I wanted to love this book.  It is set in the Victorian era, it is realistic in its depiction of gender stereotypes and roles, it even brings up race (which is often completely ignored in historical fiction of this time period), and the characters are witty and fun.  And I did really enjoy the book, and I am very excited to continue with the series.  But I did not love the story.  Granted, it's the author's first book and she had to set up a lot of plot points that will continue through the series- Mary's background, the Agency itself, characters that will be recurring in each book.  Those, to me, made the book a little clunky in places.  So while I can say I love the premise and really look forward to more in this series, I did not love the book itself.

I think one thing the author, Y.S. Lee, did very well was to set up the Agency as an arm of a school that educates women towards self-sufficiency.  Thus, Mary Quinn was able to think for herself and have opinions that I think many Victorian women never would have voiced.  I love that she was confident and able to take care of herself and never lost her head in a difficult situation.

But even so, she was a forward-thinking woman in a world that stifled women.  The other characters in the story were very realistic for the Victorian era.  And since Mary wasn't afraid to voice her own opinions, this led to many fun culture clashes, as it were, and a great deal of my favorite- witty banter!  It was also interesting to see Mary's effect on the other women in the book.  Every female character was strong in her own right, but they were presented in very different ways- from Angelica the spoiled rich girl to Cass the scullery maid to Mary's teachers.  It was great to be exposed to so many different females coming up against a lot of difficult situations and trying to find ways to gain control over their lives and futures.

I think what I loved most about this book, though, was the whole race thing.  Mary Quinn is more than she seems, and her struggle to identify with all aspects of her background while still fitting into Victorian society felt very true to me.  I feel that race relations in historical fiction are completely ignored, and a lot of intricacies that existed are often left undiscussed.  I cannot tell you how much I love YS Lee (herself an Asian with a love for the Victorian era- I love her.  I think if I knew her, we'd be besties.  Or at least friends of some sort, with our shared love of historical England.  I have a major author crush) for taking on this huge theme and bringing it to a histfict-reading audience.  I am so looking forward to seeing Mary Quinn face her past and her family, watching her as she debates who she can trust with her background and who she cannot.  I hope, for readers' sake, that Lee is honest about this and doesn't just have everyone who knows Mary accept her for who she is, but makes sure that Mary has to struggle through and deal with things the way that many people even today have to deal with it.  I adore her for writing a character like this and I can't wait to read more about her.

So now that I am done gushing, I suppose I should tell you why I didn't love this book, even if I'm so excited by its premise and its main character.  And I think the reason is that I thought it was a little clunky and towards the end, began to lose my attention.  Granted, this may be due to the fact that I read the whole book in a day- and so perhaps I was becoming fatigued.  But after a certain point, I was just thinking, "Ok, get on with it already!"  There were so many carriage ride at night scenes and situations in which someone just happened to overhear a whispered, important conversation that helped to move the plot forward.  I wish some of this had been condensed, especially towards the end.

I also feel like I figured out who the villain was pretty early on and considering how intelligent and on top of things Mary is, I thought it odd that it never occurred to her to look more deeply into things that didn't quite fit together.

That said, these are fairly minor quibbles, and I think as the series progresses and less backstory is required, the stories will move a lot quicker and we'll get to know more of the characters in greater detail.  I'm looking forward to getting my hands on the next book in the series and seeing what Mary Quinn gets up to next!


  1. This is a brilliant book!! I love the series

  2. This series is really appealing to me.

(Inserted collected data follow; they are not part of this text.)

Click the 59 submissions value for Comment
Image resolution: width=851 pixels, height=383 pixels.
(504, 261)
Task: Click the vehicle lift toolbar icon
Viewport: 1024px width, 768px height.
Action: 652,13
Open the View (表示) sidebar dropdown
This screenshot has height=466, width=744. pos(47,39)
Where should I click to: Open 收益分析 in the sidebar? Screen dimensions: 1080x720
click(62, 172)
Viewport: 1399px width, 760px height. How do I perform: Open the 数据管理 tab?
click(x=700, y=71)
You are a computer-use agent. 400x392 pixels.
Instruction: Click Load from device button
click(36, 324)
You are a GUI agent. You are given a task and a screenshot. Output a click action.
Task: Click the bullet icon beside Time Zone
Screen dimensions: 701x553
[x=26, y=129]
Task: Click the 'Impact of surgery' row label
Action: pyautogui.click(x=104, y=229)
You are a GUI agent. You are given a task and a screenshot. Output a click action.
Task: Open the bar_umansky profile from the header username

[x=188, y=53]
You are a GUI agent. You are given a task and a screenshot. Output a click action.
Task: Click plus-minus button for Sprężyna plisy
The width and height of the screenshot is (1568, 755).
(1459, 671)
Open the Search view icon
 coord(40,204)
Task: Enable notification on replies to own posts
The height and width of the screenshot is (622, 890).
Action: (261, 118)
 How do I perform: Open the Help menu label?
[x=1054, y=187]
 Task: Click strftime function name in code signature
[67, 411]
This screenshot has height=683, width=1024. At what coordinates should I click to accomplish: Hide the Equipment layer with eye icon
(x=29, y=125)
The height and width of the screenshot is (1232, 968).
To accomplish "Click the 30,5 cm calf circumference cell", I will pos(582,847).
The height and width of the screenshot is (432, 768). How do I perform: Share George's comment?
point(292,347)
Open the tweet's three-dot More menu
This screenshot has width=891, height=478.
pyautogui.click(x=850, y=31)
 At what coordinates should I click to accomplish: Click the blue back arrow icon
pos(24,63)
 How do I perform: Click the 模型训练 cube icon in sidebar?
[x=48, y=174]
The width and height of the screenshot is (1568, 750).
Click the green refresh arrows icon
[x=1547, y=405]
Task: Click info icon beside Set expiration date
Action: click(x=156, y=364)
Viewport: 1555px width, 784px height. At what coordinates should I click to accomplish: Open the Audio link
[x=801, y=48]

The fact that is Victorian just shouts out to me.
    Fabulous review.

  3. I can completely understand why you didn't love it to death, and I'm warning you now that the plot in the second isn't that much tighter (it is a little, just not a huge improvement). But for me, I enjoyed the characters and setting enough to not care about the plot, especially since Mary, for all her brightness, was still a teenager. And I agree; YS Lee seems like a really cool woman.

  4. Hmm, from your review I'm not sure about this one. The premise and Victorianism certainly appeal, but a clunky story would likely irritate me.
    It does sound fun though, perhaps I'll keep an eye out for it in the library and 2nd-hand.

    Thanks for the honest write up.

  5. Castle Bookshop- I didn't think it was brilliant, exactly, but I have high hopes for the series!

    Vivienne- Yes, the Victorian era is easy to love, especially when stuff like this is brought up in it!

    Eva- Yes, it's true Mary is still a teenager. It wasn't her character that I didn't love, it was more the "I don't know how to get a man and woman alone together in this era except by closed midnight carriage rides." I agree, though- those details were not enough to turn me off the book. Probably won't purchase a hard copy of the second one, but if I can actually get it at the library or even perhaps on e-reader, I'm all over it.

    Monica- It's not so much that it's a clunky story as I felt the same scene happened multiple times. I think that will hopefully smooth out as the series continues.

  6. I won book 2 on twitter, well I won this other book but got this one, unsure now

  7. Hrmm..the clunkiness makes me pause, but you're right, it may smooth out in later books in the series. I'll have to keep an eye out for this series!

  8. I was intrigued after the first 2 paragraphs of your review to check this out on Amazon. But then I saw it was YA. I don't really like YA.
    I hope it gets better for you though

  9. My thoughts on this one were mostly in line with yours. I, too, loved the different aspects the author introduced: gender, race, etc. But it read, to me, like a first novel. I did like the second one better; there was less background to set up, though in a couple spots it was a tad slow. I'm looking forward to the third one, though, as I do think she's a promising author!

  10. That's how I feel when I watch movies. Most of the time, I'm just waiting for them to go somewhere! LOL

    Sounds like this one is worth checking out.

  11. Blodeuedd - Oh, annoying to win book 2 before reading book 1! I think you'd like this series, though, if you give it a shot.

    Swapna - I think you might appreciate the way she talks about race and how accepted it was in the time period.

    bookmagic- Aw, I'm sorry about that. I don't really mark what age range the books I review are for as it seems like TONS of people read YA. If I see an adult-oriented book that's similar, I'll let you know :-)

    Erin- Oh, I'm glad you say the second one is better! I am considering purchasing that one, but perhaps as an e-book instead of a hard copy.

    Anna- Haha, I know that feeling!

  12. I've seen this book reviewed on numerous book blogs and have since added it to my wish list, though I haven't gotten around to getting it yet. I'm glad to see that you enjoyed it, and I'm now even more determined to read it myself. For some reason, though, I thought it had some fantasy element to it. Perhaps because it was reviewed by many spec. fic blogs that I follow. Not that it really makes a difference, as long as it as an enjoyable read.

  13. This was the first book that I read for 2011 and I found it to be a fun read. It did have a few faults but I'll admit that I found them easy to overlook as I really enjoyed the storyline itself. Nice review!